Still, although the refs blow the whistles, it is not their fault when foul trouble forces a key player to the bench. The refs get most of the calls right, some of them wrong, and on others it's impossible to say. That's basketball. But the foul-out rule greatly magnifies the refs' impact. One or two less whistles on Mutombo in Game 1 and the Sixers win by 20. One or two more whistles and the Lakers win by 20. A different set of equally competent refs could have produced either outcome.
The intent of the foul-out rule—to discourage and punish overly aggressive play—remains valid. But there are ways to achieve that goal without expelling players from the game. The ABA 2000, an eight-team basketball league that just finished its first season, employs a "shirted player" rule: After a player's fifth foul, each additional foul by that player gives the other team two shots and the ball.

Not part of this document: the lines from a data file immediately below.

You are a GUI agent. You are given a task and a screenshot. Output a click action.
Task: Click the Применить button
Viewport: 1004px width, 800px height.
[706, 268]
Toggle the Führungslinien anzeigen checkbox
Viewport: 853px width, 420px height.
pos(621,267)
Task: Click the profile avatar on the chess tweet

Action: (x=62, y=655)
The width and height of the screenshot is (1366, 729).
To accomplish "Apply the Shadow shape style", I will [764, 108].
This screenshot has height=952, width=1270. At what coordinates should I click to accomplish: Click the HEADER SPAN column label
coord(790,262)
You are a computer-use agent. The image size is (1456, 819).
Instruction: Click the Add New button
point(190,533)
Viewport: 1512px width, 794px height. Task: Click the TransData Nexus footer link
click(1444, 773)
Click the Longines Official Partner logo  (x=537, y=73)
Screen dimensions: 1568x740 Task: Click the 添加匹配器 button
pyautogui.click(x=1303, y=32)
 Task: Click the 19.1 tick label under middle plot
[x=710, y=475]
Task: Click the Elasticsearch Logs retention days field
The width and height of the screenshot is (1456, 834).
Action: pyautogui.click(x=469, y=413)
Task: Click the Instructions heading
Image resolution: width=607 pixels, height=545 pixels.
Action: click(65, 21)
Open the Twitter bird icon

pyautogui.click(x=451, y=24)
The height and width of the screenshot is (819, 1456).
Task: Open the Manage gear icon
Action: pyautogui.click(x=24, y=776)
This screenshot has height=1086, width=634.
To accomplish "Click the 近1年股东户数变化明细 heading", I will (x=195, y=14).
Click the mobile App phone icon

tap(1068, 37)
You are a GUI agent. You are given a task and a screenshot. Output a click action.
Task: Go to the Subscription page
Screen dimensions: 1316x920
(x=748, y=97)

A proposed "4-Ball" league (each team would have four players) plans to borrow hockey's power play: After the third team foul each quarter, the fouler has to leave the court for one possession. He can return (without stopping play) once his team recovers the ball.
There are other possibilities. My suggestions: Abolish the foul-out rule while simultaneously instituting college basketball's two-shots-and-the-ball penalty for intentional fouling. Or give each coach four foul-out exemptions, to be used to keep one or more players on the court after the sixth foul. The coach could use them all for one player, who would have to commit 10 fouls to be expelled, or for four different players to give each of them an additional foul before expulsion, or any variation the coach chooses. He wouldn't decide in advance. Instead, game circumstances would dictate the strategy.
Or the league could adopt the following changes, which would reduce the number of overall fouls and the likelihood a good, clean player would accumulate six: A moving pick of a non-brutal nature becomes a violation, like traveling, instead of a personal foul. Ditto for offensive fouls, which would prevent unscrupulous defenders from flopping a foe to the pines.
The NBA could experiment with these or other rules in summer and minor leagues, keeping in mind the ultimate goal: a clean, free-flowing game where the outcome is determined not by a few capricious calls or pratfalls, but by the competitors.